The title of “Who Goes Against a Waste of Waters” by Eleanna Castroianni is the name of the main character, an indication of the strange, exotic mood of this tale. This person and a sibling live inside the skull of a giant, raising animals known as ghost-sheep in order to sell the milk. Their livelihood is threatened by coyotes, which attack the sheep, and ghosts, which attack people, and which only the sibling can see. The sibling goes to a place called the Deep Night to find out what became of their parents, but many mysteries remain unsolved.
As this synopsis may indicate, the main appeal of this story is its bizarre background and concepts. The plot raises more questions than it answers, which may frustrate some readers.

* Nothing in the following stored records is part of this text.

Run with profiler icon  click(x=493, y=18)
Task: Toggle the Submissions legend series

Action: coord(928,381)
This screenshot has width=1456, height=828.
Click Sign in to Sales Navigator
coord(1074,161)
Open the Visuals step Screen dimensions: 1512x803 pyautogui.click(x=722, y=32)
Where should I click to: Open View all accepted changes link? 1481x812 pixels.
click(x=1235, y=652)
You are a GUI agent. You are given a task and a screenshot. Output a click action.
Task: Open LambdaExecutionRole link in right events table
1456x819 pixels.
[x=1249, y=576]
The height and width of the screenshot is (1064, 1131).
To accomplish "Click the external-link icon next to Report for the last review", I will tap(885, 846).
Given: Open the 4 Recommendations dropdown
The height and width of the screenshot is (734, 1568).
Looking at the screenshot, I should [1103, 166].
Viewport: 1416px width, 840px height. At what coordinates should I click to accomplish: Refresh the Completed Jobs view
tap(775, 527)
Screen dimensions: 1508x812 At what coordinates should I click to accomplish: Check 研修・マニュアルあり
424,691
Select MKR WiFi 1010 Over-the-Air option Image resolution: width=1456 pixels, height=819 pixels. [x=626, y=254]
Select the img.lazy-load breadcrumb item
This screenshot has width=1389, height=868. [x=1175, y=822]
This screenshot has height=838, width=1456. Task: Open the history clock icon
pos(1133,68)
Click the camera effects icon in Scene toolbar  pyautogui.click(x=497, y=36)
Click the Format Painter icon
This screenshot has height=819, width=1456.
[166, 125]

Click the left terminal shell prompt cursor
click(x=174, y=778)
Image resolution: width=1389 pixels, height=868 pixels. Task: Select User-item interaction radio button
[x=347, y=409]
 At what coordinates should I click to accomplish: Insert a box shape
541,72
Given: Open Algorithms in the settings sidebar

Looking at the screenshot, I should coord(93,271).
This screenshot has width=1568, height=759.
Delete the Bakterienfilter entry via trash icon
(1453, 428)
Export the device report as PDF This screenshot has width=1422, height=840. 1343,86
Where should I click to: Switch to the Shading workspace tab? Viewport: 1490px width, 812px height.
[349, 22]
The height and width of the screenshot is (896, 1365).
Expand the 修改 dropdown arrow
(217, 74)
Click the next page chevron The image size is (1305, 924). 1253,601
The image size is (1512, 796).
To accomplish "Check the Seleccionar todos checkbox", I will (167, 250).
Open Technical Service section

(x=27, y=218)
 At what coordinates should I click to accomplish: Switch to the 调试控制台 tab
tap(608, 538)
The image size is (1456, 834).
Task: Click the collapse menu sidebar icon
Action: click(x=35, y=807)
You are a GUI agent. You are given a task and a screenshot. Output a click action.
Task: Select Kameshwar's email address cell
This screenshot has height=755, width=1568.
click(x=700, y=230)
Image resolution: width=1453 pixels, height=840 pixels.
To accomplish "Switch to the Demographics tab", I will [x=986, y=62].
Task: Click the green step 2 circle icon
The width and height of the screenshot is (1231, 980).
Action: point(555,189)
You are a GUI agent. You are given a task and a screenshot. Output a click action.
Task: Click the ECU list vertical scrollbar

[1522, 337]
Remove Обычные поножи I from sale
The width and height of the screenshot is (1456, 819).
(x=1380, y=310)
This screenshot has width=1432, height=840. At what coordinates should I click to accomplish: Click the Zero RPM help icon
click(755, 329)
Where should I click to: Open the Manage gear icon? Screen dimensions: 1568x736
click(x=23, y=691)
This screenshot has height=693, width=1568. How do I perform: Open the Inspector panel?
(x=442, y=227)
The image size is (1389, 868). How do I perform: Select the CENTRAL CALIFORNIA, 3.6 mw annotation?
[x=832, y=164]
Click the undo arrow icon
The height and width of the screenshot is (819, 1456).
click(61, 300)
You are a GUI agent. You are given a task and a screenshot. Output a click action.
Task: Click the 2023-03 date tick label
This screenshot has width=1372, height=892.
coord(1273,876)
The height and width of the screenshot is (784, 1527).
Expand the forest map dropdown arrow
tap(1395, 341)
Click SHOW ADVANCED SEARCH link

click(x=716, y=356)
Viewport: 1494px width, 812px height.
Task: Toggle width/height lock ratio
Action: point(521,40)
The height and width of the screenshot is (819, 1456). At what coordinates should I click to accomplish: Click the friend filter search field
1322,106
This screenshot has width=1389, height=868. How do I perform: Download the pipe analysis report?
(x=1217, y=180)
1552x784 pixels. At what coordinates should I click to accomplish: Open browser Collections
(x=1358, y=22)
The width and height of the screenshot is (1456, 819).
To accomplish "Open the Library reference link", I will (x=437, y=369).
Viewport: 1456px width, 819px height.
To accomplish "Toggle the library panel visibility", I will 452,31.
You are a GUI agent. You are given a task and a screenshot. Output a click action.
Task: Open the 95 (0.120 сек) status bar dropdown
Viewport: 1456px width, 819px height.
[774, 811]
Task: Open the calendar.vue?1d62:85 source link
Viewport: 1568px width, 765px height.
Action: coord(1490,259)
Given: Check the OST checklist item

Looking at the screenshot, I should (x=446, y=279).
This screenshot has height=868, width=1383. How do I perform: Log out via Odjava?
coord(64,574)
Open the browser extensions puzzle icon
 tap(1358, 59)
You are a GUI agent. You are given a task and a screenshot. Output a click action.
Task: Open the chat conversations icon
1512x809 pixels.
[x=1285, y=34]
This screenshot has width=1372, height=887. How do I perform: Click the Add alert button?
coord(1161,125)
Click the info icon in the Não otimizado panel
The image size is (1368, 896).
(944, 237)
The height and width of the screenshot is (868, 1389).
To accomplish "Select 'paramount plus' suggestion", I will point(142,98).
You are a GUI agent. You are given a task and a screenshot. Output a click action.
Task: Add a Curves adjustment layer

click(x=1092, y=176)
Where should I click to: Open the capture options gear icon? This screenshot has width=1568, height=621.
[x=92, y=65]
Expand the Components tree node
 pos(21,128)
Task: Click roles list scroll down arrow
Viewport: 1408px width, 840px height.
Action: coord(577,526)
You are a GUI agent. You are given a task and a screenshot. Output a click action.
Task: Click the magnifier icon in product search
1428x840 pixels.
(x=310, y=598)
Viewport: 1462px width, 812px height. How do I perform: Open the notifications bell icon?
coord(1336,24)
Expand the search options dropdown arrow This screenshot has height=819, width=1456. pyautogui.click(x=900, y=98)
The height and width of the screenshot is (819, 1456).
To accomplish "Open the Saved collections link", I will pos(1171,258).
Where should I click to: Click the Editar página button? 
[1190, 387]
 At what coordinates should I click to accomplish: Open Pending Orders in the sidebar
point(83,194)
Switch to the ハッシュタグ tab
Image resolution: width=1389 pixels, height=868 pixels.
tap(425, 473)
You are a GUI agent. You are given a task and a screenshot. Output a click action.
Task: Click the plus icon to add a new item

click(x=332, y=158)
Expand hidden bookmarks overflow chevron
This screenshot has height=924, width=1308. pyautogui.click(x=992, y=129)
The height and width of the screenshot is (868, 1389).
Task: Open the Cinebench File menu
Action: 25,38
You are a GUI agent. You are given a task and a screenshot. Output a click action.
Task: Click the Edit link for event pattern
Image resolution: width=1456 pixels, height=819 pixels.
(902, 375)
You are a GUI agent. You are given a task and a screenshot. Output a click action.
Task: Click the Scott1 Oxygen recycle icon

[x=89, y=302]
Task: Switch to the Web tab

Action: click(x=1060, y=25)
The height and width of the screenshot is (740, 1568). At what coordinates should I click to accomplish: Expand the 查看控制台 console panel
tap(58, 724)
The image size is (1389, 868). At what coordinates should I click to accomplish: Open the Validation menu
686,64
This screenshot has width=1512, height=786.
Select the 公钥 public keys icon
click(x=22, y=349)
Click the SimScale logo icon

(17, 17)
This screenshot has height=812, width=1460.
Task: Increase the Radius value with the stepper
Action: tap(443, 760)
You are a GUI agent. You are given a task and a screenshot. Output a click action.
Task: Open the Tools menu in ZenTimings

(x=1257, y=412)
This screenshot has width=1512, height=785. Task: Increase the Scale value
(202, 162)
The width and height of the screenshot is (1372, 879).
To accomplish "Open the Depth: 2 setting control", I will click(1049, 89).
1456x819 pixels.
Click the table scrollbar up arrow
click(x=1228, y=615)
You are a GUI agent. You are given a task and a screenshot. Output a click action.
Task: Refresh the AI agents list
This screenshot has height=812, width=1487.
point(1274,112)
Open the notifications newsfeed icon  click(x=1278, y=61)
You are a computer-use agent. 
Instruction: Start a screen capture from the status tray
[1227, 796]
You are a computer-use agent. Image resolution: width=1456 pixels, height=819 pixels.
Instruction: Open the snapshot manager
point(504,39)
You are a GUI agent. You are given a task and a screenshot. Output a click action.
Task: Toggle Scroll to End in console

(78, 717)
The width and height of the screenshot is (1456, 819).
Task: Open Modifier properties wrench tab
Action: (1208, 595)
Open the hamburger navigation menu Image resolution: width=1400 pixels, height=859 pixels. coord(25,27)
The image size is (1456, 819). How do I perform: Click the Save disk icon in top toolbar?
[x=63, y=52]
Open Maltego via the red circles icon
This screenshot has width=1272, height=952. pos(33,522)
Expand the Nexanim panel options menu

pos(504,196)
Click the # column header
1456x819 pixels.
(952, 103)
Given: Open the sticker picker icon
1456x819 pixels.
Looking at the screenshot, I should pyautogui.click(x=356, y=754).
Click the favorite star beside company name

The setting for “Lonely Children Lost at Sea” by Wendy Nikel is an island inhabited solely by castaways. No children are ever born on the island. The population only increases when shipwrecks bring children to shore. The narrator is the island’s schoolteacher, tending to these new arrivals. A friend and her husband raise the latest lost child as their own, instead of allowing the islanders to care for her communally, as usual. The child acts strangely, eventually leading to tragedy.
The author relates this sad story in a realistic manner, appropriate to its minimal fantastic content. The themes of feeling out of place among strangers, and of yearning for a lost home, are certain to touch the reader’s emotions.
Victoria Silverwolf no longer owns a SmartCar.